All references to "eGain", the "Company", "our", "we" or "us" mean eGain Communications Corporation and its subsidiaries, except where it is clear from the context that such terms mean only this parent company and excludes subsidiaries.

Overview

We are a pioneer in, and a leading provider of, customer service and contact center software that enables companies to build customer interaction hubs. These hubs provide an innovative approach to customer service by reducing customer service costs while enhancing customer experience within and across interaction channels by centralizing interaction history, knowledge management, business rules, analytics, and workflow and application management in one platform. Trusted by prominent enterprises and growing mid-sized companies worldwide, eGain's award winning software has been helping organizations achieve and sustain customer service excellence for more than a decade. We were incorporated in Delaware in September 1997.
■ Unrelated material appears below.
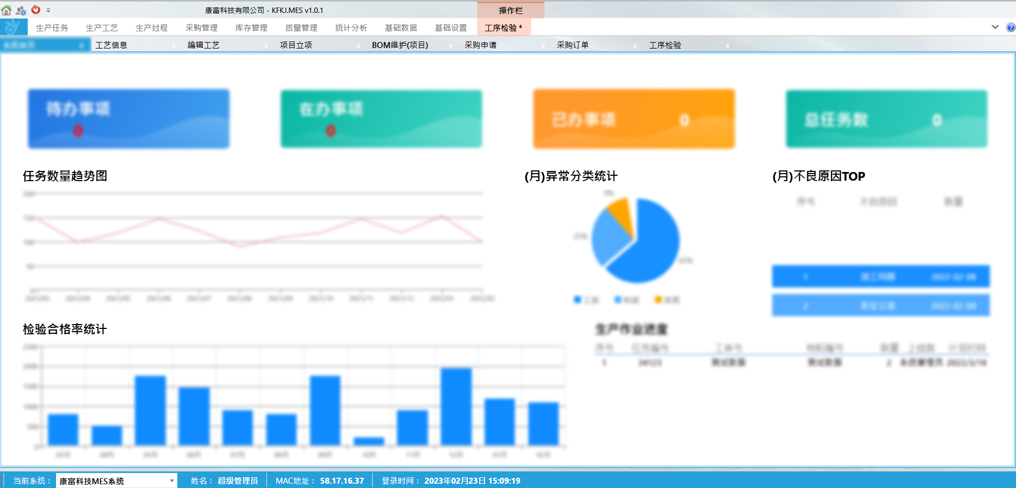
Task: Click the home icon in title bar
Action: (6, 10)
Critical Accounting Policies and Estimates

Management's Discussion and Analysis of Financial Condition and Results of Operations discusses our consolidated financial statements, which have been prepared in accordance with accounting principles generally accepted in the United States of America. The preparation of these financial statements requires management to make estimates and assumptions that affect the reported amounts of assets and liabilities and the disclosure of contingent assets and liabilities at the date of the financial statements and the reported amounts of revenues and expenses during the reporting period. On an on-going basis, management evaluates its estimates and judgments, including those related to revenue recognition, valuation allowance and accrued liabilities, long-lived assets and stock-based compensation. Management bases its estimates and judgments on historical experience and on various other factors that are believed to be reasonable under the circumstances, the results of which form the basis for making judgments about the carrying values of assets and liabilities that are not readily apparent from other sources. Actual results may differ from these estimates under different assumptions or conditions.
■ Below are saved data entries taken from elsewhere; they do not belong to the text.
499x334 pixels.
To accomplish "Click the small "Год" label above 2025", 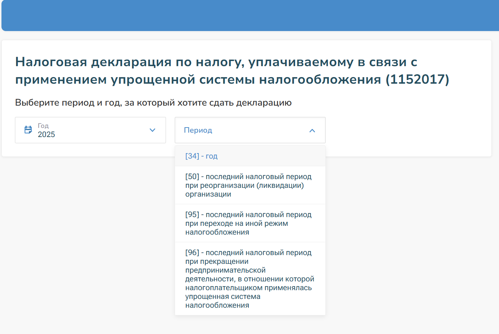I will tap(43, 126).
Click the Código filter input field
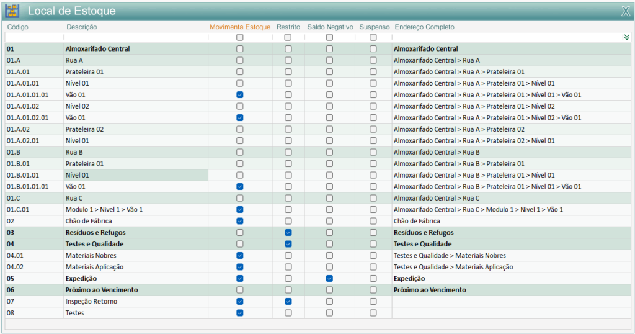The image size is (635, 334). tap(34, 37)
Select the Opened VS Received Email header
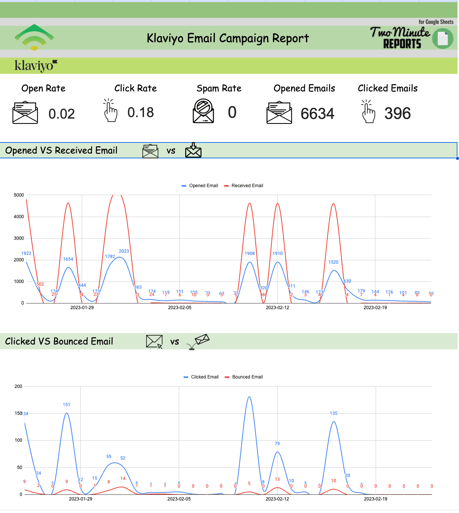Screen dimensions: 459x513 (x=61, y=150)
There have been no material changes to these estimates for the periods presented in this Quarterly Report on Form 10-Q. For a detailed explanation of the judgments made in these areas, refer to "Management's Discussion and Analysis of Financial Condition and Results of Operations" within our Annual Report on Form 10-K for the year ended June 30, 2009, which we filed with the Securities and Exchange Commission on September 28, 2009.


Table of Contents

Results of Operations

The following table sets forth the results of operations for the periods
presented (unaudited), expressed as a percentage of total revenue:



                                                     Three Months
                                                  Ended September 30,
                                                 2009            2008
           Revenue:

           License                                   24 %            20 %
           Recurring services                        50 %            50 %
           Professional services                     26 %            30 %

           Total revenue                            100 %           100 %
           Cost of license                            1 %             0 %
           Cost of recurring services                15 %            14 %
           Cost of professional services             16 %            21 %

           Gross profit                              68 %            65 %

           Operating costs and expenses:
           Research and development                  15 %            19 %
           Sales and marketing                       30 %            34 %
           General and administrative                10 %            13 %

           Total operating costs and expenses        55 %            66 %

           Income / (loss) from operations           13 %            (1 )%

Revenue

Total revenue decreased 2% to $8.0 million in the quarter ended September 30, 2009 from $8.1 million in the quarter ended September 30, 2008. During the three months ended September 30, 2009, there was one customer that accounted for 18% of total revenue and there was one customer that accounted for 11% of total revenue in the comparable year-ago quarter. The impact of the foreign exchange fluctuation between the U.S. dollar and European currencies resulted in decreases of approximately $632,000 in total revenue for the three months ended September 30, 2009, as compared to the comparable year-ago quarter.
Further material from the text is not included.